On a separate level, Ochiai [67] and Zheng [68] extended the study of polypropylene to extremely thin substrates: the former studied 6–8 nm thick PP evaporated on glass at fields of up to 1200 V/µm, and the latter worked with 140 nm films obtained by high-temperature spin coating and subsequent annealing, tested up to 550 V/μm. In both cases, hopping was identified as the dominating conduction mechanism, at least in a certain range of electric field, with tunneling becoming a better fit at the highest electric fields.
Literature results referring to the stress conditions of interest are reported in Table 1. The reported values are relative to the reference conditions of 105 °C and 250 V/µm and were obtained through interpolation or extrapolation of provided data. Works reporting conductivity at lower electric field are listed in Table 2, with reference conditions of 105 °C and 30 V/µm.
Based on the reviewed papers, conduction in BOPP at high temperature and high electric field was identified by most of the authors as being hopping conduction, with the ion hopping equation being used to fit the experimental data. The hopping distance and activation energies are rarely in agreement, with deviations between different works being greater than one order of magnitude. The hopping distance calculated by different authors ranges from 0.15 nm to over 10 nm, with both minimum and maximum values appearing not to be compatible with the physical structure of polypropylene and the distribution of traps in the lattice. The conductivity value under the target conditions varies by almost five orders of magnitude, with higher conductivity generally being found in shorter experiments, indicating that stabilization time plays a significant role in the measurements.

10. Conclusions

While the literature on thick-film plastic dielectrics is vast, only a few authors have studied polypropylene in the 1–10 µm thickness range under high electric field and at high temperatures of interest.

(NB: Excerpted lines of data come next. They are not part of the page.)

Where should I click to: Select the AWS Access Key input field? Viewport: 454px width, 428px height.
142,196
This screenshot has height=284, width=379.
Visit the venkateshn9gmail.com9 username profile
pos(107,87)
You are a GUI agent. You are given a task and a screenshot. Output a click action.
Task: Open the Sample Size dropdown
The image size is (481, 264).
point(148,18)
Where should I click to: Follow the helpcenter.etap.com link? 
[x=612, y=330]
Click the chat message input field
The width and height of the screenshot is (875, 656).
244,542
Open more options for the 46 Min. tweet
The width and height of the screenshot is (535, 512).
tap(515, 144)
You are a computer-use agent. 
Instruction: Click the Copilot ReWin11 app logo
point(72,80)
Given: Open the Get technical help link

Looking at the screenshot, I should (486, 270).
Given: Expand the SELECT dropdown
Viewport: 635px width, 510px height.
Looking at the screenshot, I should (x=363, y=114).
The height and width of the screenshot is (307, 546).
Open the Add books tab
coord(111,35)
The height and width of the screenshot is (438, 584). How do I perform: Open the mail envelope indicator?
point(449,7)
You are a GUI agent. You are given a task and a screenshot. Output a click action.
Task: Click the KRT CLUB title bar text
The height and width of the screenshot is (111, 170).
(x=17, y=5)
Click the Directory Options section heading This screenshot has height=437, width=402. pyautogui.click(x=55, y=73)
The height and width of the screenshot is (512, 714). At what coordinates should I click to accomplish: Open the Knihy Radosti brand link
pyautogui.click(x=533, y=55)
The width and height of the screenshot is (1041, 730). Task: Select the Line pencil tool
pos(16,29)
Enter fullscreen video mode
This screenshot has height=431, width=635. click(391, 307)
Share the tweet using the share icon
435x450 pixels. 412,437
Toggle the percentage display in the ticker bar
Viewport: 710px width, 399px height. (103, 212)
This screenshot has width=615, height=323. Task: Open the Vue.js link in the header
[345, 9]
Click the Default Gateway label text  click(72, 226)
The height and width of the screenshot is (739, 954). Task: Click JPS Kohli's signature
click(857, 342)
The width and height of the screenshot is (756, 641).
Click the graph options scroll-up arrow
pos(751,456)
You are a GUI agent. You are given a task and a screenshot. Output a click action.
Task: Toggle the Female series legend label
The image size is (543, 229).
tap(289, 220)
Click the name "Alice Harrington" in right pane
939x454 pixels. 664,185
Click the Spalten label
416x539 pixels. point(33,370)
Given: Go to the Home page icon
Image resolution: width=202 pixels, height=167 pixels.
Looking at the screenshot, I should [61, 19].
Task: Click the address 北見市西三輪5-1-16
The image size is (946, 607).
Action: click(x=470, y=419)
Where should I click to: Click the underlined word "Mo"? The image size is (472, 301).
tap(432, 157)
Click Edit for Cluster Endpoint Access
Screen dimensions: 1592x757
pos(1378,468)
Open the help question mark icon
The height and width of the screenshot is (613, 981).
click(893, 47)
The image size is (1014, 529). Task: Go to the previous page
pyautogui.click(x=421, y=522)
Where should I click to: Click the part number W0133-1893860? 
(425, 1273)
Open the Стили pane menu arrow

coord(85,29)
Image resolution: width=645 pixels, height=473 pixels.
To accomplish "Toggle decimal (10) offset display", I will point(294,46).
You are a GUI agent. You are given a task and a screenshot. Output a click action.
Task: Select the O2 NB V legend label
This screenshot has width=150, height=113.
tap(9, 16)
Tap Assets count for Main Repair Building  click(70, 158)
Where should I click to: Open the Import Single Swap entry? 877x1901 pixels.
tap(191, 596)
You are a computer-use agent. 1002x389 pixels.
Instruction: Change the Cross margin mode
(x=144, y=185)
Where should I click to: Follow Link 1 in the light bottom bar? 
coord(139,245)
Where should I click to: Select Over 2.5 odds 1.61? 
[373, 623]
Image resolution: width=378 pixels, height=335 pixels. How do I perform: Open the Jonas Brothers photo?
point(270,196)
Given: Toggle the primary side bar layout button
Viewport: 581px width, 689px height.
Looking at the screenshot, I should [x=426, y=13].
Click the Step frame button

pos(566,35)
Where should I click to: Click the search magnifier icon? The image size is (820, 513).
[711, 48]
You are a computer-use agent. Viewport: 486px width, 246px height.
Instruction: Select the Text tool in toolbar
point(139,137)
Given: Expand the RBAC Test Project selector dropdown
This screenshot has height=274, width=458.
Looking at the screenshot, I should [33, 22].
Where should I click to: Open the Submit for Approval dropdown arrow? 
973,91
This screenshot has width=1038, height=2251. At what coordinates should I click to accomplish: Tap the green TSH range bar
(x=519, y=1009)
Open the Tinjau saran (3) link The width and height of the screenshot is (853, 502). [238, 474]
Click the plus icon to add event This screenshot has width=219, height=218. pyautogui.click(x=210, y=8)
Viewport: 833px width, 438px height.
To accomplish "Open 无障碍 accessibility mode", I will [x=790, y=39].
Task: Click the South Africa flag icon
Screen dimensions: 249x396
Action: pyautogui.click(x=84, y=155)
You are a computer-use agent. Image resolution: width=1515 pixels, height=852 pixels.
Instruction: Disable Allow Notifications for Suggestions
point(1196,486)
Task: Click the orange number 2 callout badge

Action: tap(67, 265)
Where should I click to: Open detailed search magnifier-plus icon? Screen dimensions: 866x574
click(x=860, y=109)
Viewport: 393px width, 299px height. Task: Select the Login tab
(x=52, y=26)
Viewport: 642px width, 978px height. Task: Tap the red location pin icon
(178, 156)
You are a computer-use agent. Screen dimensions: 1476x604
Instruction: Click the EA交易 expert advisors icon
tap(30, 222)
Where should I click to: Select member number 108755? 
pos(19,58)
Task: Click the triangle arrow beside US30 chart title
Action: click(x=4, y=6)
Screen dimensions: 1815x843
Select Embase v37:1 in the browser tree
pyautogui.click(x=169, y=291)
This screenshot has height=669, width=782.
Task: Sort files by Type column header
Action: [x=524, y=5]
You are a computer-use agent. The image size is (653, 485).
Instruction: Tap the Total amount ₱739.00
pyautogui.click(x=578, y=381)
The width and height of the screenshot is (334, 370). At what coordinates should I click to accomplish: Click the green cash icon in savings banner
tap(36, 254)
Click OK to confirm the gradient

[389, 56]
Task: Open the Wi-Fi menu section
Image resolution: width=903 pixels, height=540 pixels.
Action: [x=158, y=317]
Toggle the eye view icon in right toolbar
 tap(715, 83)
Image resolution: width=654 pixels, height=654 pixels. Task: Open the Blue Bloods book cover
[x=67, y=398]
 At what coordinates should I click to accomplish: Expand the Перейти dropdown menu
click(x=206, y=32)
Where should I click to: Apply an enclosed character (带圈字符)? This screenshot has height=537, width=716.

In particular, no publications were found focusing on the thickness range from 2 to 4 µm, which is the most relevant for modern DC-link capacitor applications. The existing literature provides useful background for the further extension of characterization to thinner-gauge films, the main takeaway points of which can be summarized as follows:
  • The conductivity of thin BOPP film, considering the reference conditions of 105 °C and 250 V/µm, was found to be in the range of 10−12–10−14 S/m. Works in which long stabilization times were used (24 h and more) generally report conductivity values of around 10−16 S/m, suggesting that the duration of measurement plays a substantial role, as a steady-state condition may not be reached in a shorter time.
  • Hopping is identified as the main conduction mechanism in BOPP under a high electric field, with the ion-hopping equation being used for fitting the experimental data. Descriptive parameters such as the trap distance and energy barrier height are rarely in agreement between the evaluated works. A possible cause for this is related to the procedure and sample history. Recent evaluations suggest that crystal structure, roughness, thermal history, and chemical ageing play a relevant role, so they should either be included in the model together with the intrinsic characteristics of the material, or reported for reference purposes.
  • Localized energy states or charge traps are considered in all conduction mechanisms to explain the dependency of conductivity from the electrical and thermal stress applied to the material. Usually, single-energy-level trap models are used to fit the experimental data, and the nature of traps is not clarified. A deeper characterization of the material might be accessible via thermally or photo-stimulated depolarization methods for the determination of the trap levels. Experimental data fit requires computational modeling of the dielectric in place of single equations.
  • The role of the electrode material and the electrode/dielectric interface on injection and extraction of charge carriers has been studied by a few authors, with variable results. Studies focusing on similar dielectrics [71,72] attribute high relevance to the metallization, as it determines the injection and extraction dynamics and consequently the actual electric field distribution inside the sample throughout the polarization.
  • The effect of charge injection and the consequently inhomogeneous electric field within the dielectric are generally not considered by conduction models, while they are considered in computational works relating to space charge. In the presence of substantial field distortion within the material below, the “real” conductivity of the material would not be accessible with the simple models normally used.
Recent works have drawn attention to the fact that under several conditions, a proper steady state is never reached. Tests with durations greater than 106 s have been presented, showing no sign of stabilization or change in decay trend. Similar considerations could be extended to the data presented in many of the reviewed works, in which the steady state is not clearly visible within the experiment time. These considerations suggest that the standard conduction models are not suitable for describing the observed current flow trend and may require opening to a novel interpretation of the conduction mechanisms in the plastic materials.

Funding

This research received no external funding.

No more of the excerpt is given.